▶ _ACTION ITEM_: Print exactly, and only, the lines from the one containing "Return using the [ESC] Retornar button" through the last line of the records below, both included; leave out the pictures.

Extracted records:
* * * * *

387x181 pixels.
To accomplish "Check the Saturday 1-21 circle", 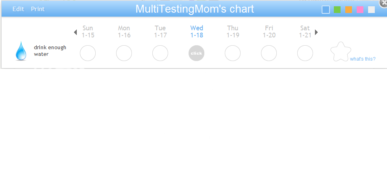I will [x=305, y=53].
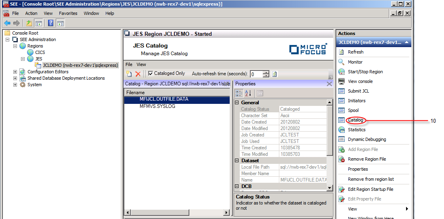Click the MMC back arrow

(x=7, y=23)
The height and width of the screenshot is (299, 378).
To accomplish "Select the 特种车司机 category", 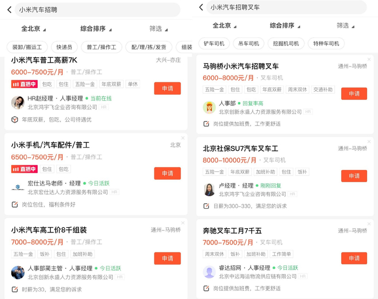I will (326, 43).
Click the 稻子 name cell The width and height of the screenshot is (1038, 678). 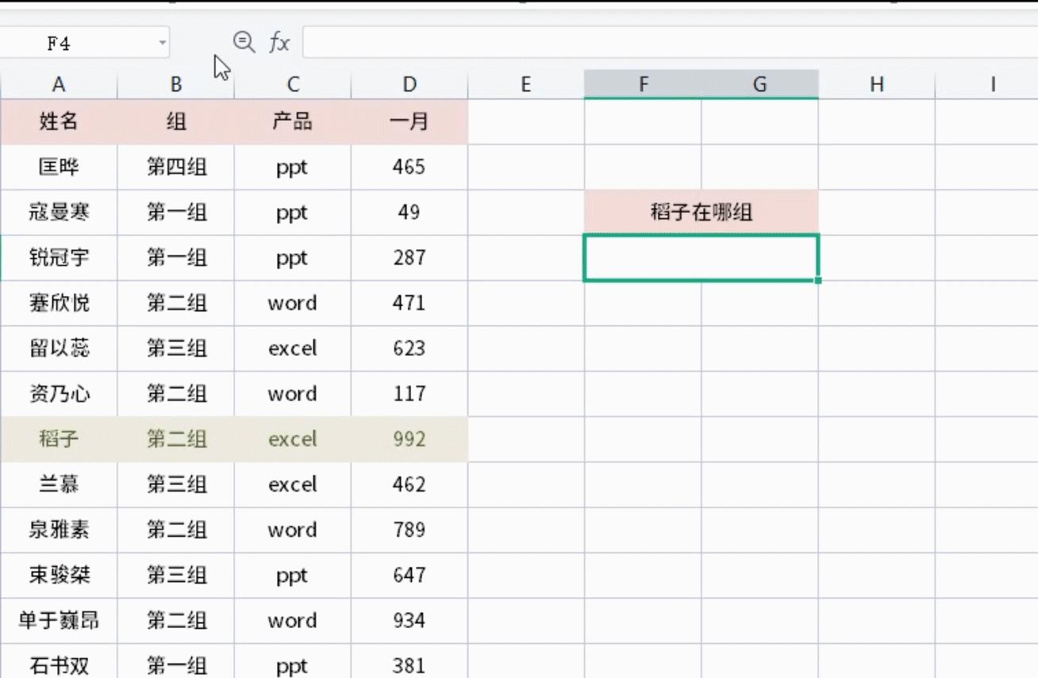pyautogui.click(x=59, y=439)
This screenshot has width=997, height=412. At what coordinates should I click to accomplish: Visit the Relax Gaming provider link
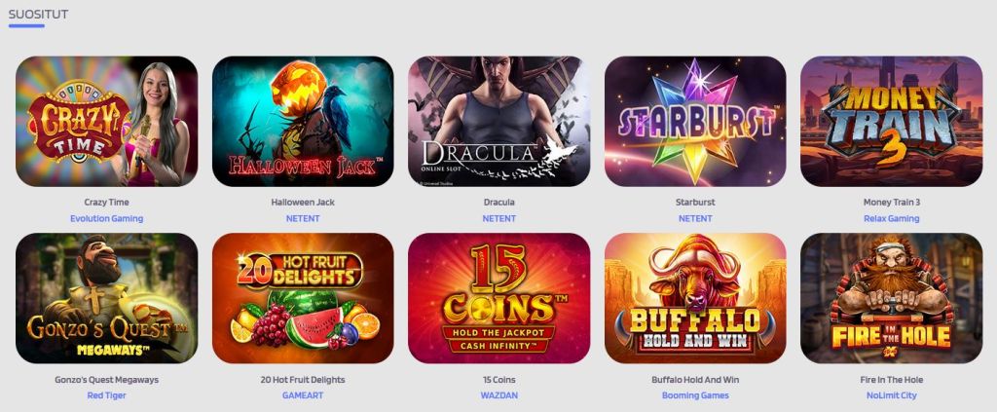892,218
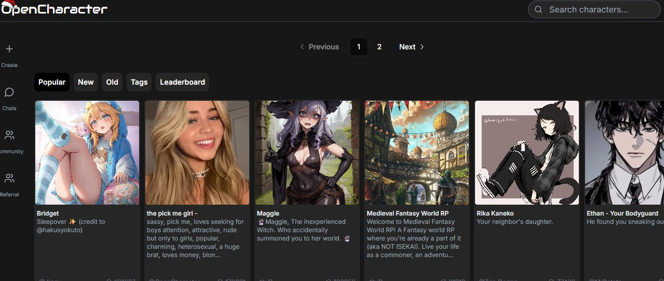Click the Maggie character title
This screenshot has height=281, width=664.
click(x=268, y=213)
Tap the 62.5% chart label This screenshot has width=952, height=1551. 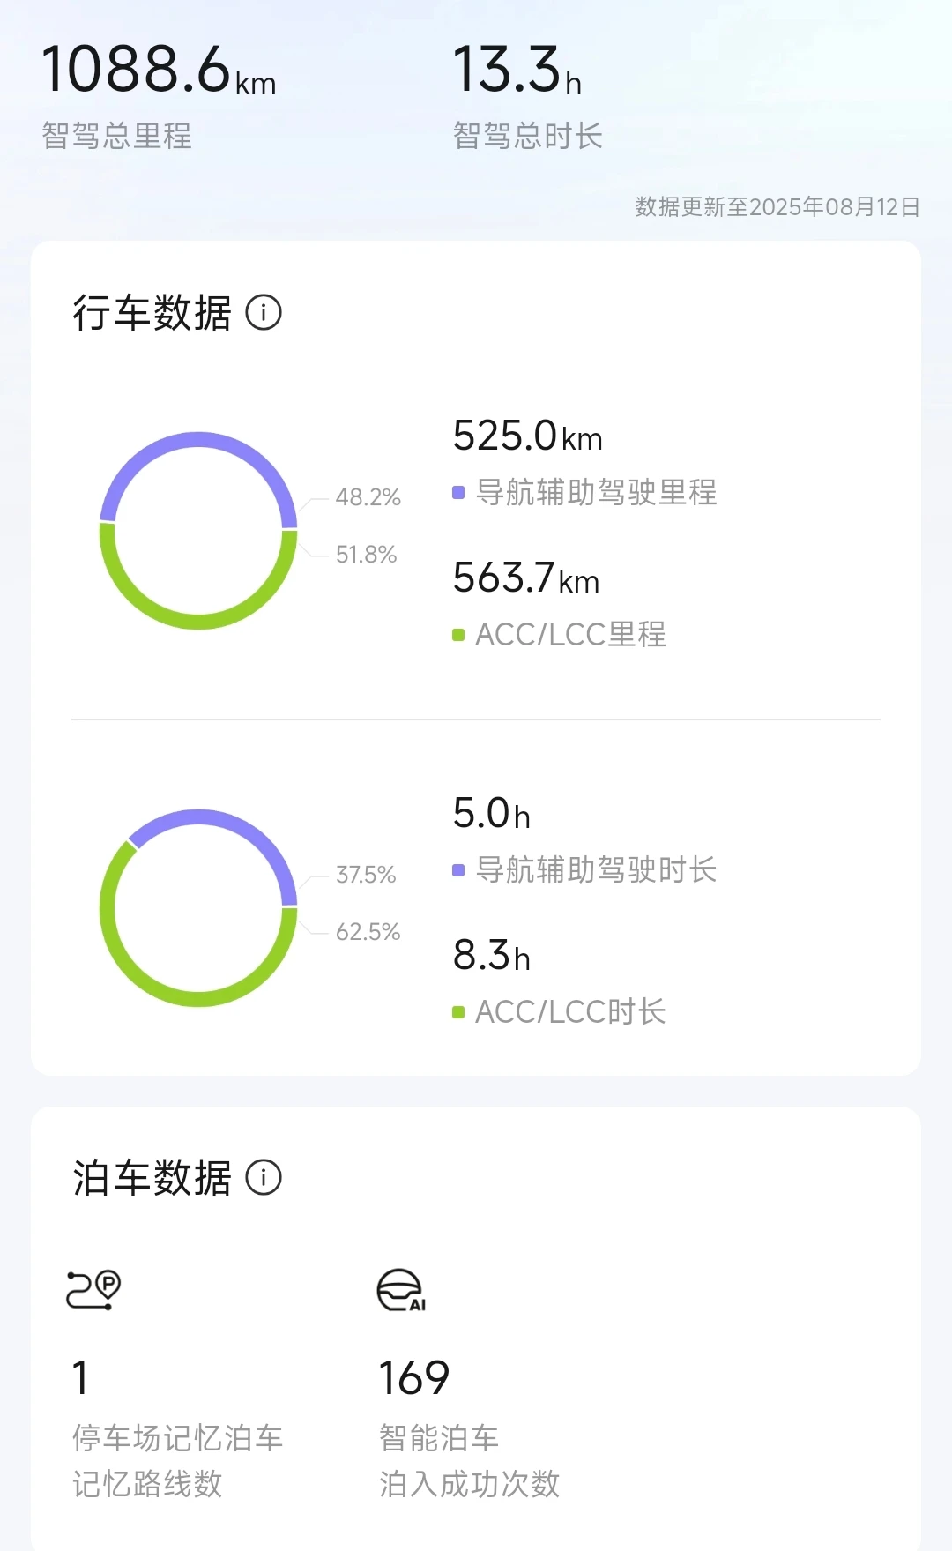click(x=368, y=932)
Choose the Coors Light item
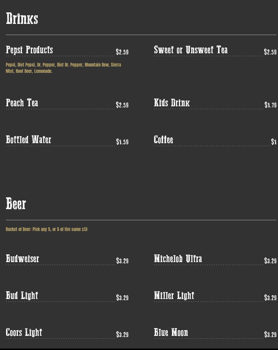This screenshot has height=350, width=278. click(x=24, y=332)
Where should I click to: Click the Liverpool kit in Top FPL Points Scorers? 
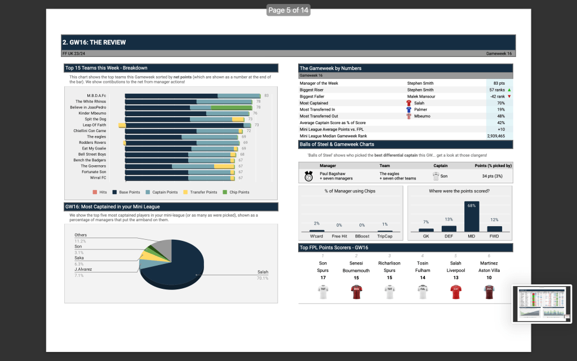click(x=456, y=291)
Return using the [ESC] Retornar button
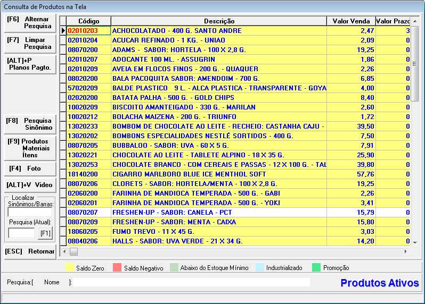 click(x=29, y=251)
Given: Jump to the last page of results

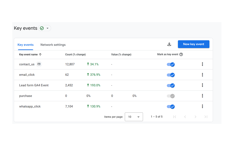Looking at the screenshot, I should 206,117.
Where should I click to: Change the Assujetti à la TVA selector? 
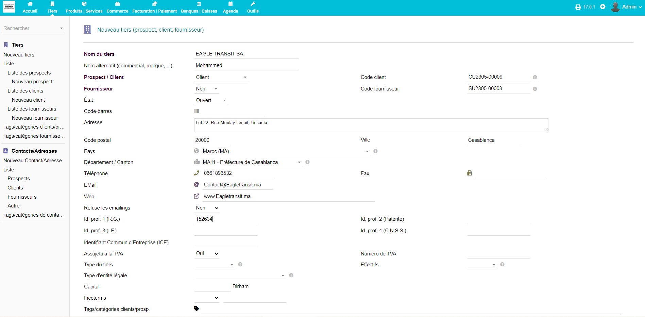point(207,253)
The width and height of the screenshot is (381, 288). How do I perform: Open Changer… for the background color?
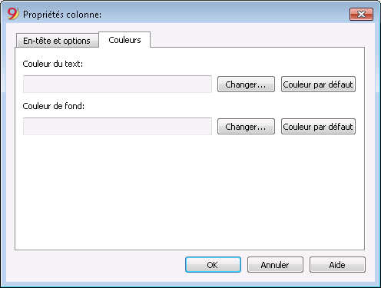[x=246, y=127]
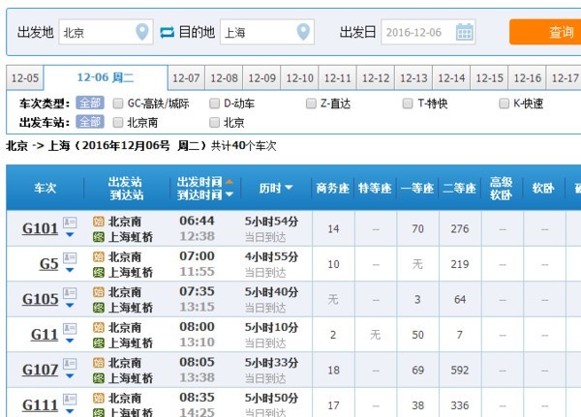
Task: Sort by 历时 duration dropdown arrow
Action: (289, 188)
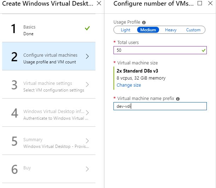
Task: Expand the Configure virtual machines chevron
Action: [x=87, y=56]
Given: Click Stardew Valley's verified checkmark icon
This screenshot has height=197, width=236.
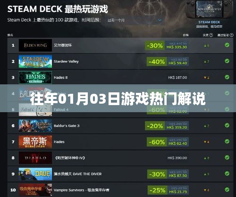Looking at the screenshot, I should click(227, 61).
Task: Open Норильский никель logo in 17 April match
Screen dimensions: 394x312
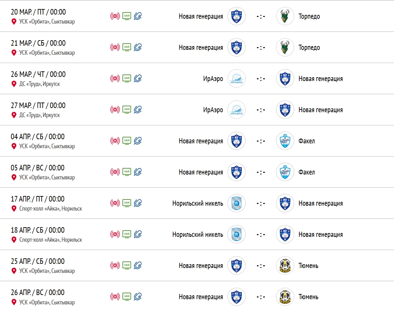Action: [x=237, y=203]
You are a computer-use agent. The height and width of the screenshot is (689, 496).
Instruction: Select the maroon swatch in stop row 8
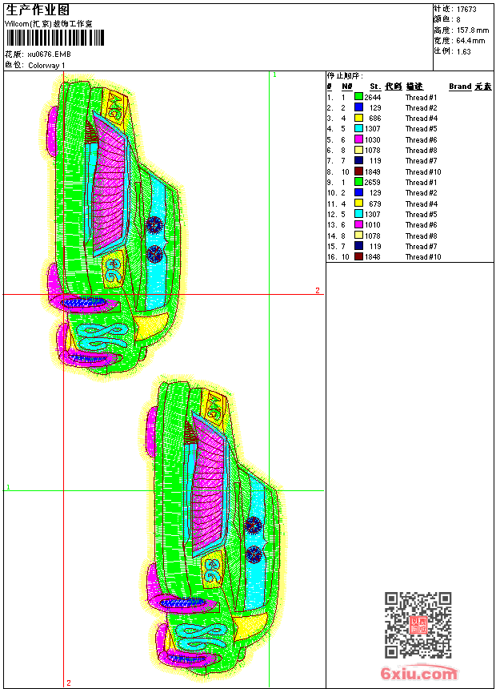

* * * * *

▶ _WRITTEN ANSWER_:
Return using the [ESC] Retornar button
 click(x=29, y=251)
Given: Jump to the last page of results

Looking at the screenshot, I should 206,117.
Where should I click to: Change the Assujetti à la TVA selector? 
point(207,253)
The width and height of the screenshot is (381, 288). How do I perform: Open Changer… for the background color?
[x=246, y=127]
Task: Sort by 历时 duration dropdown arrow
Action: (289, 188)
Task: Expand the Configure virtual machines chevron
Action: [x=87, y=56]
Given: Click Stardew Valley's verified checkmark icon
This screenshot has height=197, width=236.
Looking at the screenshot, I should click(227, 61).
Task: Open Норильский никель logo in 17 April match
Screen dimensions: 394x312
Action: [x=237, y=203]
You are a computer-use agent. The height and width of the screenshot is (689, 496).
Instruction: Select the maroon swatch in stop row 8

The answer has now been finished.